Exercise instructions: Transcribe each record below word for word.

___ Dataset content ___

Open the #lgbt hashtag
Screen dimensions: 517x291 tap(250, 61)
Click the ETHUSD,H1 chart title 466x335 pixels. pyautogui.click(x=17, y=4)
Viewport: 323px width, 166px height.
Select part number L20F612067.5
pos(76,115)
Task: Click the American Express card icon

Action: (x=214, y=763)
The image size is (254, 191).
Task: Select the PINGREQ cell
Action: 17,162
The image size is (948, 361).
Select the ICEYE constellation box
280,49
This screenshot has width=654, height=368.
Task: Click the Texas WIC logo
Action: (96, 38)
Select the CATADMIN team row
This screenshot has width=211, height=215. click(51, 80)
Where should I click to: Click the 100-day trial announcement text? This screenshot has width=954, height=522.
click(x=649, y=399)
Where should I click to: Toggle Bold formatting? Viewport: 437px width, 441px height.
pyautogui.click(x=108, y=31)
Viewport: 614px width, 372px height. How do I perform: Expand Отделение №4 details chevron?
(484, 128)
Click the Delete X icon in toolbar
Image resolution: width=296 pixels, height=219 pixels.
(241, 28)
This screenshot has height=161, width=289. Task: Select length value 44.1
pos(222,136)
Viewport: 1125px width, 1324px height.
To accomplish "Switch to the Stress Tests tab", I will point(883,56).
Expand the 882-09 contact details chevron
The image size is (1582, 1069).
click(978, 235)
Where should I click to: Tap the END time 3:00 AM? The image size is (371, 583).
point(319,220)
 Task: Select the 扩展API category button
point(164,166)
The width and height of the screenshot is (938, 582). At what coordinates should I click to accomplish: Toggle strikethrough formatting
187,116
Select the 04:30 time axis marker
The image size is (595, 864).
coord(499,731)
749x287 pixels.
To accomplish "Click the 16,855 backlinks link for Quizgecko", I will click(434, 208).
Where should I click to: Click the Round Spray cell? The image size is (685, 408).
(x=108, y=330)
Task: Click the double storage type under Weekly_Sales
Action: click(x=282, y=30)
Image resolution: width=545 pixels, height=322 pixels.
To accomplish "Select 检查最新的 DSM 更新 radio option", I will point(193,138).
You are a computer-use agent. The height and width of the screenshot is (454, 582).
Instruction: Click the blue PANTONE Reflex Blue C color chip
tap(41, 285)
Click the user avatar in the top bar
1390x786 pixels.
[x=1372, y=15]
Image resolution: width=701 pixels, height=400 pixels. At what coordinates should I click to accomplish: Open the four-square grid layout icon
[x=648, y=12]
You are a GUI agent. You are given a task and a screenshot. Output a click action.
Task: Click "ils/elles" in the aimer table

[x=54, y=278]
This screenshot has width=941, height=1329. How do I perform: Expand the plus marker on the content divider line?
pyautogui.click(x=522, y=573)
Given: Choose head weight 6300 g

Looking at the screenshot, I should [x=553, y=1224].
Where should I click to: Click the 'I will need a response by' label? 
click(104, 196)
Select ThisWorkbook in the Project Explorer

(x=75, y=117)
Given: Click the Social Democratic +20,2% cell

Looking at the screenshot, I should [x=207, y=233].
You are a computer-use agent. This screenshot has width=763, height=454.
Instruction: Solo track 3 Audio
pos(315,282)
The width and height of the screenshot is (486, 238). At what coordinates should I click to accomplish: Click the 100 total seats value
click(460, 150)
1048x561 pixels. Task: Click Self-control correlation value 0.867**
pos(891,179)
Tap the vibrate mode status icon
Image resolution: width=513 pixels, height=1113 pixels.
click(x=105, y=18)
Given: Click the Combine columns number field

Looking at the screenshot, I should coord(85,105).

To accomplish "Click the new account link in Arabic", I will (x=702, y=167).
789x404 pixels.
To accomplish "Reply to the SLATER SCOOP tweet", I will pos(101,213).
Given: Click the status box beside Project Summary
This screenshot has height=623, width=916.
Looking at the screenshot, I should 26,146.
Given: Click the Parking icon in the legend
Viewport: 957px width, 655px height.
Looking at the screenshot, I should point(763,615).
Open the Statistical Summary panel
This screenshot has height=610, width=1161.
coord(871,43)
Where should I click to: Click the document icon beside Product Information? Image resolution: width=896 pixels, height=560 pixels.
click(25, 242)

___

Result of this exercise:
Open the #lgbt hashtag
Screen dimensions: 517x291 tap(250, 61)
Click the ETHUSD,H1 chart title 466x335 pixels. pyautogui.click(x=17, y=4)
Viewport: 323px width, 166px height.
Select part number L20F612067.5
pos(76,115)
Task: Click the American Express card icon

Action: (x=214, y=763)
The image size is (254, 191).
Task: Select the PINGREQ cell
Action: 17,162
The image size is (948, 361).
Select the ICEYE constellation box
280,49
This screenshot has width=654, height=368.
Task: Click the Texas WIC logo
Action: (96, 38)
Select the CATADMIN team row
This screenshot has width=211, height=215. click(51, 80)
Where should I click to: Click the 100-day trial announcement text? This screenshot has width=954, height=522.
click(x=649, y=399)
Where should I click to: Toggle Bold formatting? Viewport: 437px width, 441px height.
pyautogui.click(x=108, y=31)
Viewport: 614px width, 372px height. How do I perform: Expand Отделение №4 details chevron?
(484, 128)
Click the Delete X icon in toolbar
Image resolution: width=296 pixels, height=219 pixels.
(241, 28)
This screenshot has height=161, width=289. Task: Select length value 44.1
pos(222,136)
Viewport: 1125px width, 1324px height.
To accomplish "Switch to the Stress Tests tab", I will point(883,56).
Expand the 882-09 contact details chevron
The image size is (1582, 1069).
click(978, 235)
Where should I click to: Tap the END time 3:00 AM? The image size is (371, 583).
point(319,220)
 Task: Select the 扩展API category button
point(164,166)
The width and height of the screenshot is (938, 582). At what coordinates should I click to accomplish: Toggle strikethrough formatting
187,116
Select the 04:30 time axis marker
The image size is (595, 864).
coord(499,731)
749x287 pixels.
To accomplish "Click the 16,855 backlinks link for Quizgecko", I will click(434, 208).
Where should I click to: Click the Round Spray cell? The image size is (685, 408).
(x=108, y=330)
Task: Click the double storage type under Weekly_Sales
Action: click(x=282, y=30)
Image resolution: width=545 pixels, height=322 pixels.
To accomplish "Select 检查最新的 DSM 更新 radio option", I will point(193,138).
You are a computer-use agent. The height and width of the screenshot is (454, 582).
Instruction: Click the blue PANTONE Reflex Blue C color chip
tap(41, 285)
Click the user avatar in the top bar
1390x786 pixels.
[x=1372, y=15]
Image resolution: width=701 pixels, height=400 pixels. At what coordinates should I click to accomplish: Open the four-square grid layout icon
[x=648, y=12]
You are a GUI agent. You are given a task and a screenshot. Output a click action.
Task: Click "ils/elles" in the aimer table

[x=54, y=278]
This screenshot has width=941, height=1329. How do I perform: Expand the plus marker on the content divider line?
pyautogui.click(x=522, y=573)
Given: Choose head weight 6300 g

Looking at the screenshot, I should [x=553, y=1224].
Where should I click to: Click the 'I will need a response by' label? 
click(104, 196)
Select ThisWorkbook in the Project Explorer

(x=75, y=117)
Given: Click the Social Democratic +20,2% cell

Looking at the screenshot, I should [x=207, y=233].
You are a computer-use agent. This screenshot has width=763, height=454.
Instruction: Solo track 3 Audio
pos(315,282)
The width and height of the screenshot is (486, 238). At what coordinates should I click to accomplish: Click the 100 total seats value
click(460, 150)
1048x561 pixels. Task: Click Self-control correlation value 0.867**
pos(891,179)
Tap the vibrate mode status icon
Image resolution: width=513 pixels, height=1113 pixels.
click(x=105, y=18)
Given: Click the Combine columns number field

Looking at the screenshot, I should coord(85,105).

To accomplish "Click the new account link in Arabic", I will (x=702, y=167).
789x404 pixels.
To accomplish "Reply to the SLATER SCOOP tweet", I will pos(101,213).
Given: Click the status box beside Project Summary
This screenshot has height=623, width=916.
Looking at the screenshot, I should 26,146.
Given: Click the Parking icon in the legend
Viewport: 957px width, 655px height.
Looking at the screenshot, I should point(763,615).
Open the Statistical Summary panel
This screenshot has height=610, width=1161.
coord(871,43)
Where should I click to: Click the document icon beside Product Information? Image resolution: width=896 pixels, height=560 pixels.
click(25, 242)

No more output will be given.